Neorealism does not account for states and their leaders fundamentally modifying their perceptions of interest and identity. In a Neorealist world, these identities and interests are static given the systemic constraints of anarchy. States remain undifferentiated units primarily concerned with ensuring their own survival and relative power position. Neorealism is also generally ambivalent about the role that particular individuals, even powerful leaders, can play in international politics. Yet, as history has demonstrated, a courageous leader like Gorbachev or Nixon can have a profound and lasting impact on international politics. Constructivism is able to account for changes in norms, values and expectations in international politics. Two states can begin, through interaction, to remake their intersubjective understanding and consequently foster a new mutually constituted relationship.

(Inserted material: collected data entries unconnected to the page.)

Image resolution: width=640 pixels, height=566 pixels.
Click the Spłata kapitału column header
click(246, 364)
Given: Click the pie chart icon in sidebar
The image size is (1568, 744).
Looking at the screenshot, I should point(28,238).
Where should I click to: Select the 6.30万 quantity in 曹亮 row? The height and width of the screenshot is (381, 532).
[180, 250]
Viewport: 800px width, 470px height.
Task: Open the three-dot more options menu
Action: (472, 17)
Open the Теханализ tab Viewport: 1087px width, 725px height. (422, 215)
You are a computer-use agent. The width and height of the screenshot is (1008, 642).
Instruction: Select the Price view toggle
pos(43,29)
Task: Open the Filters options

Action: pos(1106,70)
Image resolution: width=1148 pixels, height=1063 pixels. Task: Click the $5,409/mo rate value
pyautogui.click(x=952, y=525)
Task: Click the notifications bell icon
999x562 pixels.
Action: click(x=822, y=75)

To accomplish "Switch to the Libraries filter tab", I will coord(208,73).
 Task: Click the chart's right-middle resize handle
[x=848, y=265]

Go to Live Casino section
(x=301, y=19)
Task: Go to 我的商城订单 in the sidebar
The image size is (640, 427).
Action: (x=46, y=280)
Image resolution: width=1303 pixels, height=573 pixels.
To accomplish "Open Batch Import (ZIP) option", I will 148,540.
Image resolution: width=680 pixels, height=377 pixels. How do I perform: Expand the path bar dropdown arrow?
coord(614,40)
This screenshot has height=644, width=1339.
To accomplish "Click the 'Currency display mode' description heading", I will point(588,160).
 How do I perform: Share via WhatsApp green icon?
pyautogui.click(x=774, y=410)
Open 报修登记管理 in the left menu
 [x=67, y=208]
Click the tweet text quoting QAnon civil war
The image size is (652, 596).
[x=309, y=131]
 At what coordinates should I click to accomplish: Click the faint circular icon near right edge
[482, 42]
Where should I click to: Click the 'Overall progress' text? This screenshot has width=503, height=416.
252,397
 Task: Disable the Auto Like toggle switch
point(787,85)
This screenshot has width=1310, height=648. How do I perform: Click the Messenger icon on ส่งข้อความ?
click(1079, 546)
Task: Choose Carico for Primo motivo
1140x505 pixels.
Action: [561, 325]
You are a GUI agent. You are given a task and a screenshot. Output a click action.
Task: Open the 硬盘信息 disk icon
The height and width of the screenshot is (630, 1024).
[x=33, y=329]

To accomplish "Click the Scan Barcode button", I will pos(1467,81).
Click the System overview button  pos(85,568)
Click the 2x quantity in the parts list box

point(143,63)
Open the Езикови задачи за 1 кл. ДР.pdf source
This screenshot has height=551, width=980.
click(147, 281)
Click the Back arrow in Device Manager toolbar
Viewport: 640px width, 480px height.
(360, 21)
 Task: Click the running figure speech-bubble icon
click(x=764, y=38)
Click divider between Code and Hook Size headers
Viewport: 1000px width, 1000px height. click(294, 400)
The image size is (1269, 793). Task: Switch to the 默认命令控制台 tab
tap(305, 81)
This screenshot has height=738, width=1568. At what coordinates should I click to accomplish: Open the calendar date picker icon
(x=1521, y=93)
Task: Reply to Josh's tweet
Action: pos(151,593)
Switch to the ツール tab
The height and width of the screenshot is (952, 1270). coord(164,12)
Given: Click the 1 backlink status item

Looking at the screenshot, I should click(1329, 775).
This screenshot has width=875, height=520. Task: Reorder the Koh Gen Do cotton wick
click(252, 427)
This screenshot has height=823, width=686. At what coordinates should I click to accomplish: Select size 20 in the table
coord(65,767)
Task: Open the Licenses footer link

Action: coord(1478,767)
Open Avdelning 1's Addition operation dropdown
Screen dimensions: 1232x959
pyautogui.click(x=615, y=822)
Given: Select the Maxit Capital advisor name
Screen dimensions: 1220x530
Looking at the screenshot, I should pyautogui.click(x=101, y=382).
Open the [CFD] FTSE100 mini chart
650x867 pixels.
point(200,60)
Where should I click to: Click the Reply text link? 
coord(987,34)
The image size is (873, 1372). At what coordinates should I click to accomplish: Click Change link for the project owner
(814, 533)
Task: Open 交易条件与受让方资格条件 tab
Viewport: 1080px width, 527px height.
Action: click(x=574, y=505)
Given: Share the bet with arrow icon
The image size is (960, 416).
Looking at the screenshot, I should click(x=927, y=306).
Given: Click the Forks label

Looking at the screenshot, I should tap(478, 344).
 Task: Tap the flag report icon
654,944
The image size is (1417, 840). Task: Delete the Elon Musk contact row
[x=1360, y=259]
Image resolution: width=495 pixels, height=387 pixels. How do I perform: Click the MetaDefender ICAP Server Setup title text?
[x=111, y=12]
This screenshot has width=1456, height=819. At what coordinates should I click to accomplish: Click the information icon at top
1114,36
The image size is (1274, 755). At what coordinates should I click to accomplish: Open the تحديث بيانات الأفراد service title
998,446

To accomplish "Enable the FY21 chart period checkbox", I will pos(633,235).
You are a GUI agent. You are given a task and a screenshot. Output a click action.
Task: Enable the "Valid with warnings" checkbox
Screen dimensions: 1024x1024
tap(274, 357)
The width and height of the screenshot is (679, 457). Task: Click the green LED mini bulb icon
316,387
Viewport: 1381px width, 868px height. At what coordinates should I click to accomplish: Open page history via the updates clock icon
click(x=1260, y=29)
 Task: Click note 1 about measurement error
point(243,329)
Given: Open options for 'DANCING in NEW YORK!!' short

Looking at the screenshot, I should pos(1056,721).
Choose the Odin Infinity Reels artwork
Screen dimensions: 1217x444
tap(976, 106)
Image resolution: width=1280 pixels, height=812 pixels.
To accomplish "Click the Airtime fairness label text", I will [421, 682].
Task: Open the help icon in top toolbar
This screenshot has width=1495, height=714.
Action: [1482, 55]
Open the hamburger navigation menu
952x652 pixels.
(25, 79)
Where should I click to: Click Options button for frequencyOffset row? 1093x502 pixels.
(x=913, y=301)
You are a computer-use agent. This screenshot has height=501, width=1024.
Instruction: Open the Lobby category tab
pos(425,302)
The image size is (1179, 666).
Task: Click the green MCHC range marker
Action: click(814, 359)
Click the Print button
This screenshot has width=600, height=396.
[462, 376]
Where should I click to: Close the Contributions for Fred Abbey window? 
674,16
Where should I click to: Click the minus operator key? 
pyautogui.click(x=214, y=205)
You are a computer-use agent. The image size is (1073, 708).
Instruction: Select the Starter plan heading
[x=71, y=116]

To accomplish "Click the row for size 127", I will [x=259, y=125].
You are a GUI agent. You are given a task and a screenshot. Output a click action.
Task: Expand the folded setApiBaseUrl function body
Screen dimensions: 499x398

This relationship can change for the better or for the worse. In the case of the Iranian-U.S. relationship, there is nowhere to go but up. I have suggested a number of ways in which both actors can demonstrate their willingness to reform their relationship. A critical ingredient in changing the nature of this relationship is a courageous leader willing to take monumental risks to revise Iranian-U.S. relations. It goes without saying that this will require leadership, on both sides, that rejects the norms, values, perceptions and ideas that have driven the conflict.  Perhaps the most efficacious mechanism for building new intersubjective perceptions will be for both actors to focus on areas of common interest. Working together to stabilize Afghanistan and Iraq, securing Israeli-Palestinian peace, improving Iran’s refining capacity, and issues of regional security can pave the way for a future in which Iran no longer perceives the need for a nuclear deterrent. This type of Constructivist change may not be plausible in the immediate future and some may even find the suggestion fanciful. However, if we fail to use Constructivism as an analytical tool in this conflict, it will only lead to continued crisis and perhaps conflagration. Even Liberal theories that would prescribe integrating Iran into the global community and allowing it reap the attendant benefits must presuppose a Constructivist change in values of both the international community and the Islamic Republic.

To say that this type of profound transformation in the Iranian-U.S. dyad is a herculean challenge may be an understatement. Constructivism makes no claims to the contrary. Changing long-held, self-reproducing intersubjective identities and interests is no easy task. However, if this process takes place it can lead to salubrious benefits for the United States and Iran. To paraphrase Alexander Wendt, the Great Satan is what you make of it. An Iranian leader with the courage to surmount the grievances Iran has with the United States can change the course of Iranian history and the bellicose Iranian-U.S. dyad, much as Gorbachev did for Russia. And an American leadership willing to address its own role in this conflict can further this constructive change and make an ally out of a longtime enemy.


[1] Kenneth Waltz, Theory of International Politics (Long Grove, IL: Waveland Press, 2010), 89.
[2] Waltz, Theory of International Politics, 113.
[3] Ibid., 111.
[4] Alexander Wendt, “Constructing International Politics.” International Security vol. 20, no. 1 (Summer 1995): 72.
[5] Ted Hopf. “The Promise of Constructivism in International Relations Theory,” International Security vol. 23 no. 1 (Summer 1998), 173.
[6] Wendt, “Constructing International Politics,” 77.
[7] Alexander Wendt, “Anarchy is What States Make of It: The Social Construction of Power Politics,” In Conflict and Cooperation: Evolving Theories of International Relations Second Edition, ed. Marc Genest, Toronto: Wadsworth, 2004, 287.
[8] Wendt, “Anarchy is What States Make of It,” 287.